Records supplied:
┏━━

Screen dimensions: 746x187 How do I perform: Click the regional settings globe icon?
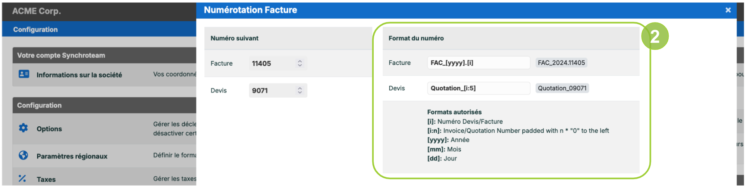(24, 155)
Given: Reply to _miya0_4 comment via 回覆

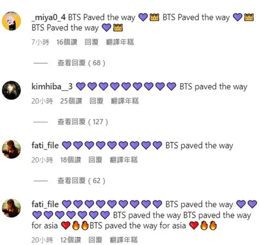Looking at the screenshot, I should [x=91, y=42].
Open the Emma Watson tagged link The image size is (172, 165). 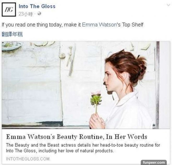(99, 25)
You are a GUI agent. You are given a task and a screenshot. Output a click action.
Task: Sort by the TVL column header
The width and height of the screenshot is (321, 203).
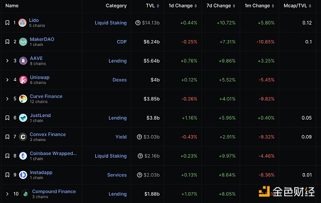coord(152,6)
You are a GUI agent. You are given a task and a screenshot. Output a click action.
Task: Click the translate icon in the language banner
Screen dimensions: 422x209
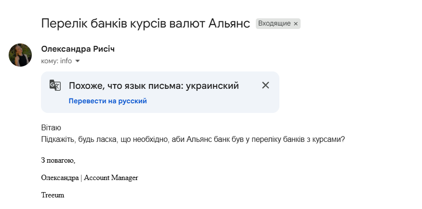[x=55, y=85]
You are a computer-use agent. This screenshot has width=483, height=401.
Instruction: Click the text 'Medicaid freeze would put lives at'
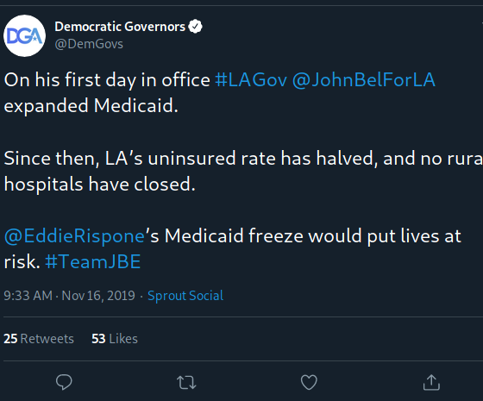(312, 236)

┗━━

Give again, word for word, the lines of the records from the line that contains "You are a computer-use" through the end of the records, leaving the pictures out of your answer.

Solution to this problem:
You are a computer-use agent. This screenshot has width=483, height=401.
Instruction: Click the text 'Medicaid freeze would put lives at'
(312, 236)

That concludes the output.